Accelerator Kernel Timing data
/media/CANOPY/Projects/Assorted/OpenACC Intro/relax.cc
  main  NVIDIA  devicenum=0
    time(us): 856,089
    146: compute region reached 9357 times
        154: kernel launched 9357 times
            grid: [2x254]  block: [128]
             device time(us): total=823,035 max=327 min=81 avg=87
            elapsed time(us): total=945,207 max=964 min=93 avg=101
        154: reduction kernel launched 9357 times
            grid: [1]  block: [256]
             device time(us): total=33,054 max=5 min=3 avg=3
            elapsed time(us): total=143,680 max=225 min=14 avg=15
    146: data region reached 9357 times
    191: data region reached 9357 times

Just to give you an idea of the speedup I’m experiencing now (for a 1024 x 1024 grid):

single thread: 1064 sec
omp 12 thread (w/ reduction(max:error)/without: 266.677/474.060 sec
oacc: 38.55s

OMP is ~ 4x speedup
OACC is ~$$$ 28x $$$ speedup, and all it takes is literally 4 lines of code and compiler install. Love it.

Hi Steve,

I’d need look into how “std::max” is implemented, but my assumption is that there’s an errno or other type of global variable implied when using this routine. Since it’s a function call, the entire function needs to be brought over the device, including any underlying data structures that it may use. The issue has nothing to do with the reduction clause, the reduction variable, nor how parallel reductions are implemented.

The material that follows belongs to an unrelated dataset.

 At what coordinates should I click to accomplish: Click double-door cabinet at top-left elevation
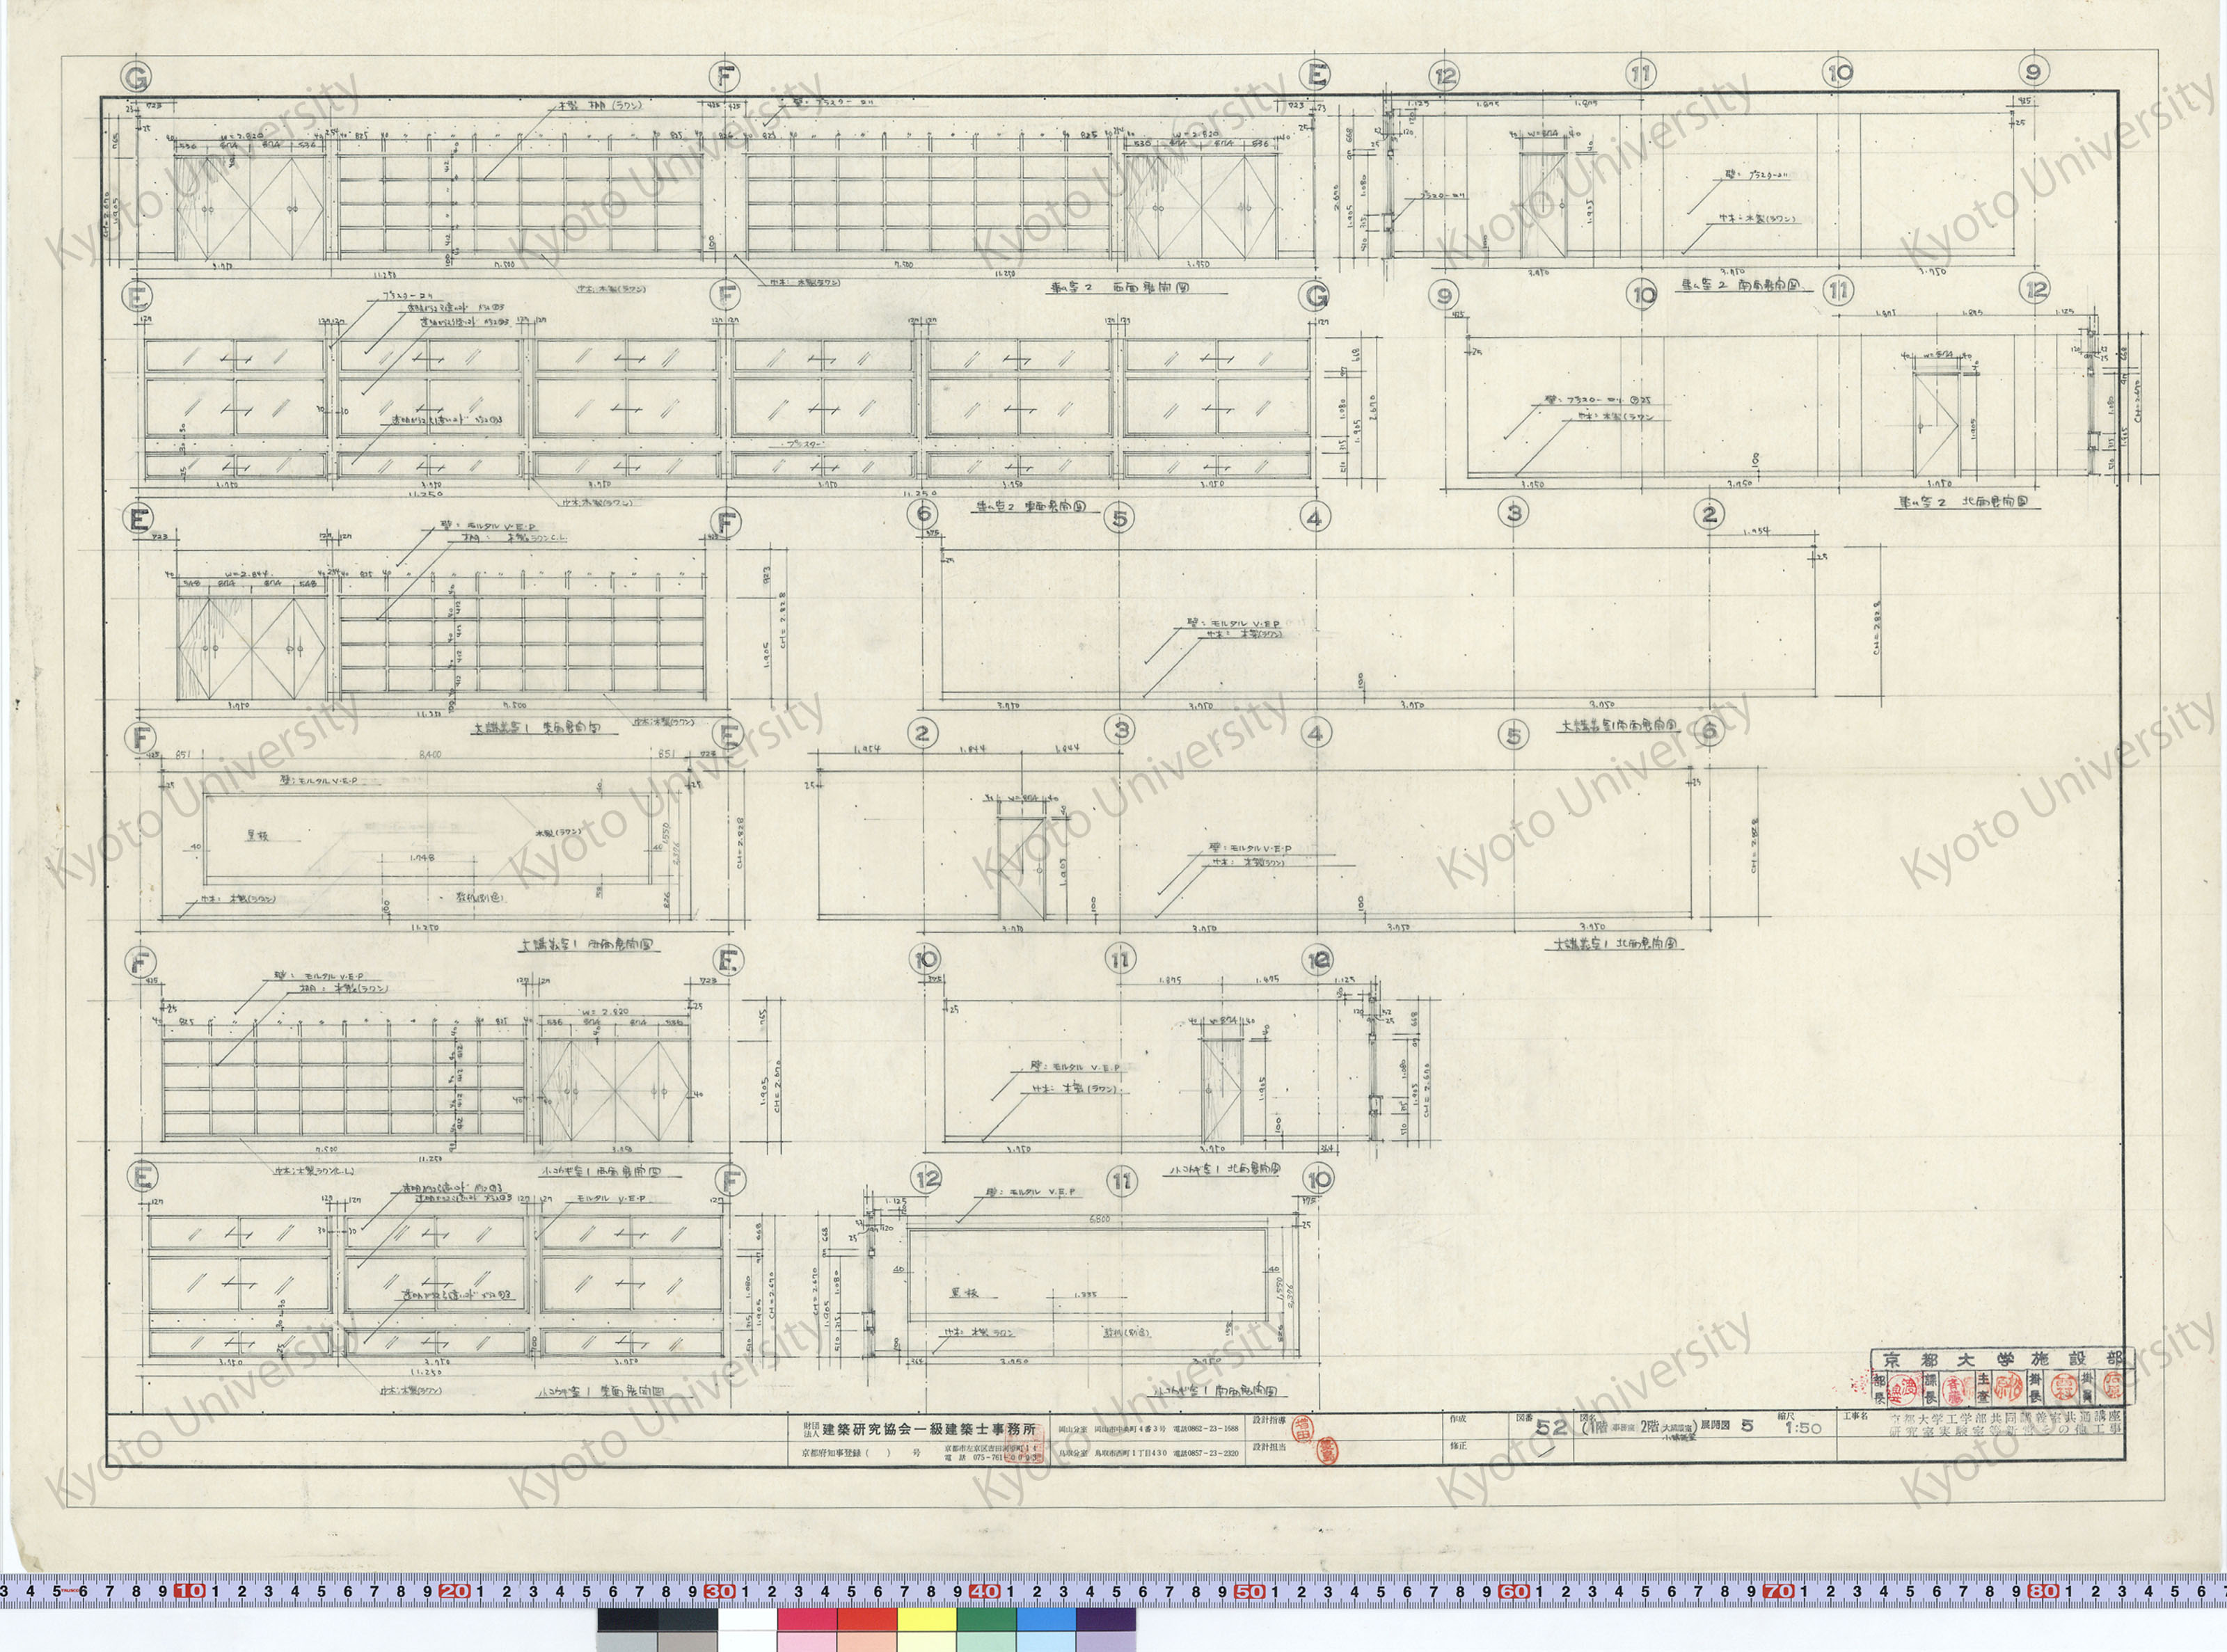click(250, 207)
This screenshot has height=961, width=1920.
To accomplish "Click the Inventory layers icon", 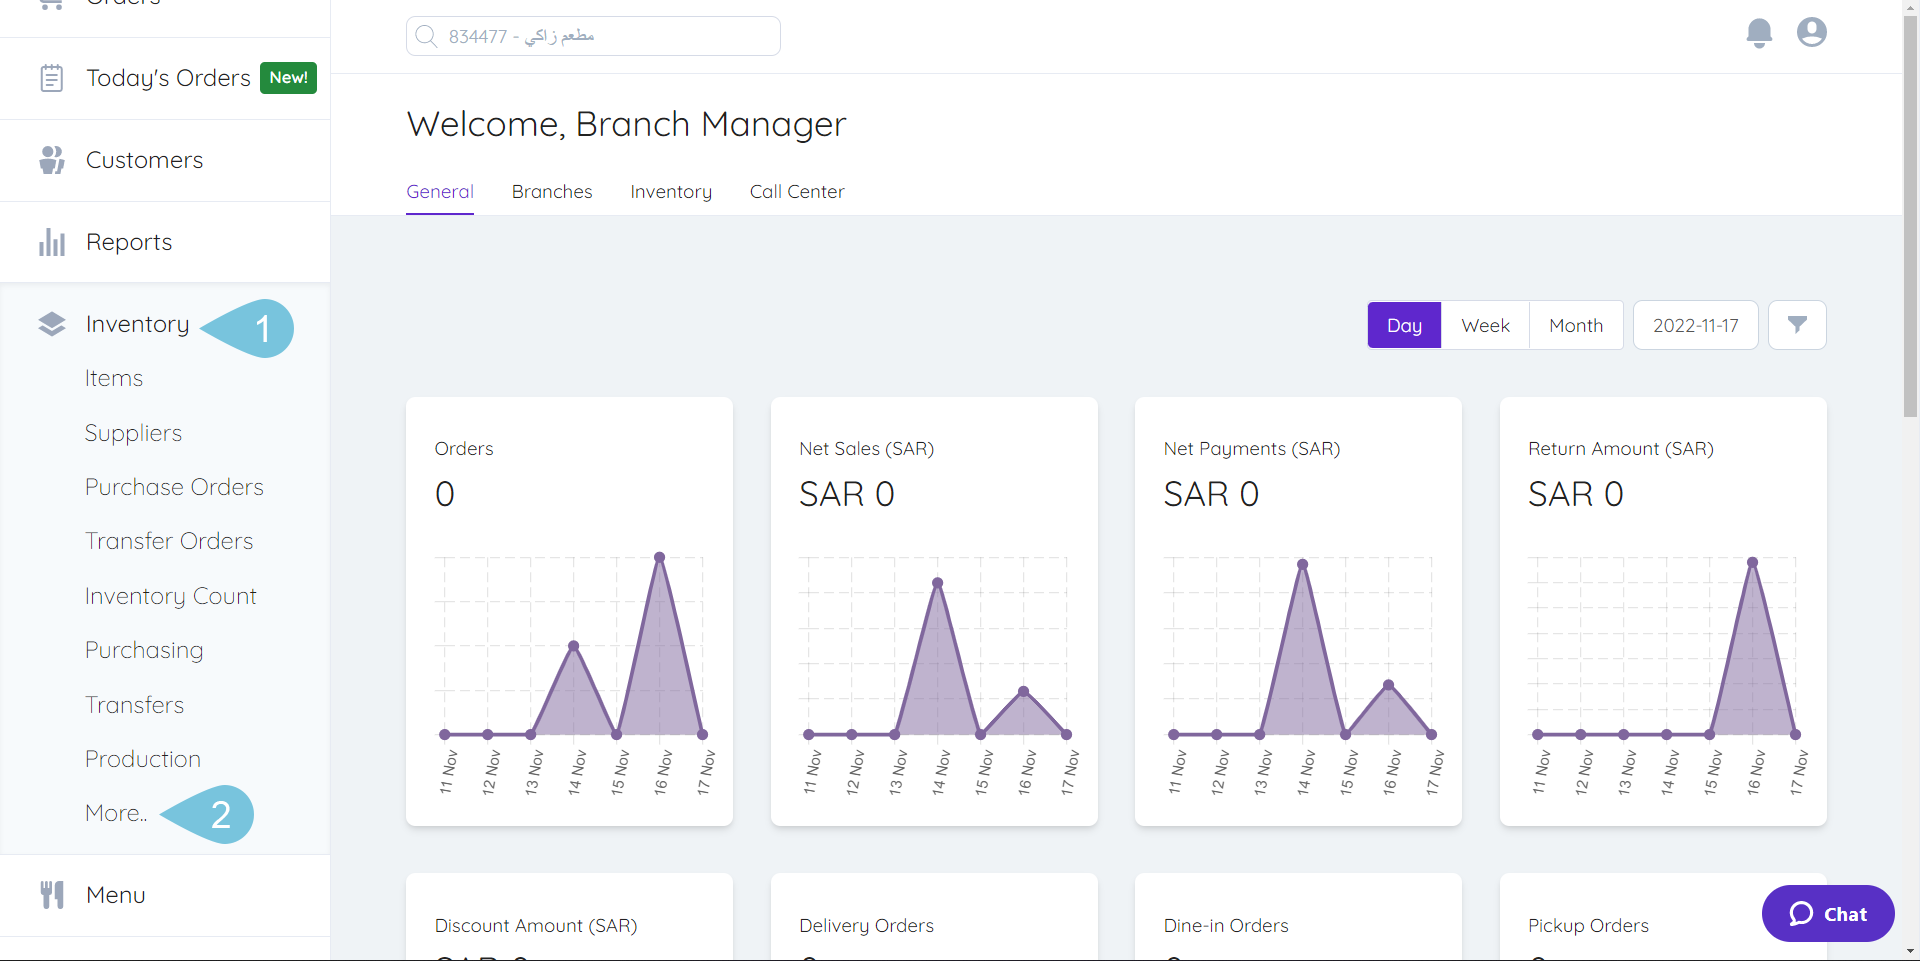I will (51, 323).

-V15.10? Is that mandatory? Does it not compile the latest version automatically?

No, the version flag is not necessary and should work fine with the version you have installed. I will typically post using the version flag only to make it more clear which version I was testing with.

OACC is ~$$$ 28x $$$ speedup, and all it takes is literally 4 lines of code and compiler install.

Excellent result. This is normal speed-up for a single compute intensive loop such as this. I’ve even seen as high as 70x with one directive (an MRI code). Once you start porting larger application which includes more data movement and less compute intensive parts of your code, the speed-up of a single Tesla K80 over an 32 core Haswell system is more likely to be in the 2-4x range. Still quite impressive though.

  • Mat
  • Mat

Update, I’ve finished my tutorial for this stuff, the article is up on my site:

http://www.stevenovakov.com/blog/2015-10-30/#s6.3

After passing flags for compiler optimization, the speedup from single threaded to OpenACC is more like

openmp/st : ~3-4x
openacc/st : ~11-12x

Which is not quite 28x, but is still significant. It offers ~3-4x improvement over my 12 thread Haswell-E so that’s kind of what you were hinting at in the last reply.